- Awarded: 2017
- Award Type: Explorer
- Award #: 527556
Autism spectrum disorder (ASD) is a major neurodevelopmental disorder, yet despite its prevalence and severity, the substantial genetic heterogeneity of ASD (>700 associated genes) has been a major impediment to the development of therapeutic strategies. While treating disorders such as ASD one gene at a time is currently not viable, progress has recently been achieved by targeting points of convergence within risk-gene networks. In this regard, the team headed by Michael Piper’s laboratory has identified the X-linked ubiquitin specific protease 9 (USP9X) as causative factor for intellectual disability (ID), including ASD, in both males and heterozygous females. Their preliminary data reveal that USP9X, a deubiquitinating enzyme, is an upstream regulator of an interactome significantly enriched in ID-associated genes, placing USP9X at the hub of an ID gene/protein network. Crucially, the team has developed a unique mouse model in which conditional deletion of USP9X from the brain phenocopies structural brain abnormalities reported in individuals with USP9X-associated ID. Moreover, the group finds that over 90 percent of their USP9X-associated ID cohort exhibits ASD, further emphasizing this gene as a key nexus point.

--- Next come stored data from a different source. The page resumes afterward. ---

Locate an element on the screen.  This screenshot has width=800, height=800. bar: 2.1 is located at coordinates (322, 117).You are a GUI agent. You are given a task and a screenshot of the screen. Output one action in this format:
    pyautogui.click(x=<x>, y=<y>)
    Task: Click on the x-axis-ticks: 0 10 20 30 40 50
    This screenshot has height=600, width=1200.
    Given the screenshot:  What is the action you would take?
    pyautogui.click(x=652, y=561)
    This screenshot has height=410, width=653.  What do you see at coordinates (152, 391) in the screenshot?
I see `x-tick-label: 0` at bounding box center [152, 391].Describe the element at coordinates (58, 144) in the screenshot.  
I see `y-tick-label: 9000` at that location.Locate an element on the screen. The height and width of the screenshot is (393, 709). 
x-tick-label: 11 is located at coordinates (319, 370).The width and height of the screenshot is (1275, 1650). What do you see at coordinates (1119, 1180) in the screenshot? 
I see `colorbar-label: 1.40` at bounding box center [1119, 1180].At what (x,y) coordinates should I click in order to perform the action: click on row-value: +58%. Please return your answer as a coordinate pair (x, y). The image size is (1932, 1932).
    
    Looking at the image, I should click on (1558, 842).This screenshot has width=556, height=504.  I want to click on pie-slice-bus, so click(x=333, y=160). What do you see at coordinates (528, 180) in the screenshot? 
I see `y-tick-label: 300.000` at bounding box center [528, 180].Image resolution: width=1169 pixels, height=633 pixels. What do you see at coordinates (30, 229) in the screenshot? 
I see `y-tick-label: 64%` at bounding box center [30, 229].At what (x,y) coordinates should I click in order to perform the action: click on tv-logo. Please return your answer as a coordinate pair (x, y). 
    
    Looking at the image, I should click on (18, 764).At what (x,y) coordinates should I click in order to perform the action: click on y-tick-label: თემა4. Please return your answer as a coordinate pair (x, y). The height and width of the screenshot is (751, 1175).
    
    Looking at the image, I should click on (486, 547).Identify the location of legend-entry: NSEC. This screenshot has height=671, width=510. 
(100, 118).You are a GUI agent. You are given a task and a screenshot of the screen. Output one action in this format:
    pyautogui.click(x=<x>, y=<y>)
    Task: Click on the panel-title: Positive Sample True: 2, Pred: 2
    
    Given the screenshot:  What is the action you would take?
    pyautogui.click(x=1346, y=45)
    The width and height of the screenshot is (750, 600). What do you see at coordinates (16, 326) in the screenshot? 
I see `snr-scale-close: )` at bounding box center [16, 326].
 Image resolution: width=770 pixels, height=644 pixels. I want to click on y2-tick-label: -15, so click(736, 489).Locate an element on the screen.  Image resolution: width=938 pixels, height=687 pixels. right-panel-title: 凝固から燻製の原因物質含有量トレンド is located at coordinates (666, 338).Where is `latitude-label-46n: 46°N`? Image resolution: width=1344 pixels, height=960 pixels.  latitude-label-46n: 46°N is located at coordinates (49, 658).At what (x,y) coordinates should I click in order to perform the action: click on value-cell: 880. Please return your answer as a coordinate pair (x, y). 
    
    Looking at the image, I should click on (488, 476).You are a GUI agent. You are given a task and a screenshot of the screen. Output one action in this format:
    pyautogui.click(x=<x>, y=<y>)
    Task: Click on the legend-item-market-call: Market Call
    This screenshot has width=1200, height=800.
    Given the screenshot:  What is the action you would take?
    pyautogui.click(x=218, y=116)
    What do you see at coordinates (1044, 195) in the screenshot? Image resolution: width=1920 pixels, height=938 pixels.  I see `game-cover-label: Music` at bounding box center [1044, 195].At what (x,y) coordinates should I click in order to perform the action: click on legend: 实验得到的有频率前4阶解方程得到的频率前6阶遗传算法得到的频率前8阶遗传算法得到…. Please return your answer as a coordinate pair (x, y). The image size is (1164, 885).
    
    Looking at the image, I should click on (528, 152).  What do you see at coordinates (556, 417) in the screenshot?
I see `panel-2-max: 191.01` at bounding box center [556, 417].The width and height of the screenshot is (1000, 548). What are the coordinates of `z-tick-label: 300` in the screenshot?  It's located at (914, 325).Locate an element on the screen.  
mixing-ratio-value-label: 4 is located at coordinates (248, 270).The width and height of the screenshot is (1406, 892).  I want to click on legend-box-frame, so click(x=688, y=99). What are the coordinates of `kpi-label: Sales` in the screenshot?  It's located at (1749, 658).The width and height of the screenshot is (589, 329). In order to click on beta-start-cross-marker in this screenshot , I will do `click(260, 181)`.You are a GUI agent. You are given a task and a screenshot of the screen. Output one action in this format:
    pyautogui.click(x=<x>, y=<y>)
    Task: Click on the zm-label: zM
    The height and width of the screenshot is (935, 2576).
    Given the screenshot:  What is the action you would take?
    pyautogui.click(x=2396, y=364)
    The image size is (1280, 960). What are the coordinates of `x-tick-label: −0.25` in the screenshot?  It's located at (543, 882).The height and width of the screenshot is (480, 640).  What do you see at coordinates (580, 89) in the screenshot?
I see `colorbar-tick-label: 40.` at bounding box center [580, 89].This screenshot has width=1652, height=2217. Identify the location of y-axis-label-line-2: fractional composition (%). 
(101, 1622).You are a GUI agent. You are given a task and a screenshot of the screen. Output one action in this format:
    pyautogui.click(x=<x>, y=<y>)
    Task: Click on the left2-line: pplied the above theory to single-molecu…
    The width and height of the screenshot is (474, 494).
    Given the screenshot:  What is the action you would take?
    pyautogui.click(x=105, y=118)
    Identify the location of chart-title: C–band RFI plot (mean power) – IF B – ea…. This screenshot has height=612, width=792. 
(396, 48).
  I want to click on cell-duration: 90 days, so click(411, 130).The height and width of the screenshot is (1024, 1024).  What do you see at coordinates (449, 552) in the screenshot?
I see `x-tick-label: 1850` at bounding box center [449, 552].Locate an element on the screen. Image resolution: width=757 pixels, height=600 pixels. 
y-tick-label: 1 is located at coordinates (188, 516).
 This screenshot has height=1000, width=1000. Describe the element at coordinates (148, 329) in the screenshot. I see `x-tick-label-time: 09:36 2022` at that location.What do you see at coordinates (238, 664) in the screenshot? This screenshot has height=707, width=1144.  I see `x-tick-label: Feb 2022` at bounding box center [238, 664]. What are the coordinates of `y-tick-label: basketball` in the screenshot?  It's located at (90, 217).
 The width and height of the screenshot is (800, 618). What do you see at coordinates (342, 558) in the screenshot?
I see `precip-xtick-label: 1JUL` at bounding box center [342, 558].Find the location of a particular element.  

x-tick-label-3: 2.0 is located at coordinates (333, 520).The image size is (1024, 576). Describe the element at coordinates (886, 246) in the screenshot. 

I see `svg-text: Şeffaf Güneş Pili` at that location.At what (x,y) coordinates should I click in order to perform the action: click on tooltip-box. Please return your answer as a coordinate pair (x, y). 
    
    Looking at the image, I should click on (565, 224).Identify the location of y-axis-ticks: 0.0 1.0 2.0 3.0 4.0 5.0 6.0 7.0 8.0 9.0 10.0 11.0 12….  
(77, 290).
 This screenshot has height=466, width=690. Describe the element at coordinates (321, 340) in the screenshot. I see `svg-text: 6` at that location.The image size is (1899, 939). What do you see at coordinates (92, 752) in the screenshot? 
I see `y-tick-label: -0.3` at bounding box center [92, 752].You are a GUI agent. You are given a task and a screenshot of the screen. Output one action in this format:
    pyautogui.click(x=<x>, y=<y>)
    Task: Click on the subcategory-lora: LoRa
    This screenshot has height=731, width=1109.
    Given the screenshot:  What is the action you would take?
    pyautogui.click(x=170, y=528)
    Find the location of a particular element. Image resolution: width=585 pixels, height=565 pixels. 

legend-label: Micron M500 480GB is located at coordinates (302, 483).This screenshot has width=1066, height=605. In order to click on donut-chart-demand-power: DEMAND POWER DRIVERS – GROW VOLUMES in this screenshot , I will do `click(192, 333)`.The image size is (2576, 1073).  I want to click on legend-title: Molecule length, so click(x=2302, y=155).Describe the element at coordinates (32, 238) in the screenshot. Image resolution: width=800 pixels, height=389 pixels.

Piper now proposes to test the mechanism by which mutations in USP9X lead to ID. His laboratory’s preliminary data suggest that neural stem cell proliferation and neuronal maturation are abnormal in the absence of USP9X. Piper’s team will now develop a conditional mouse line in which USP9X is ablated specifically from the cerebral cortex. This model will be used to further assess effects on cortical development in vivo and to assess the functional consequences of abnormal cortical development using behavioral paradigms. This animal model will also allow Piper to model the cell-autonomous effect of human USP9X mutations within the rodent brain. Collectively, these studies will provide significant insights into USP9X mutations and the development of ASD. Ultimately, Piper expects that this work will provide relevant insights into how ASD develops, information that is crucial for developing strategies aimed at preventing and treating this disorder.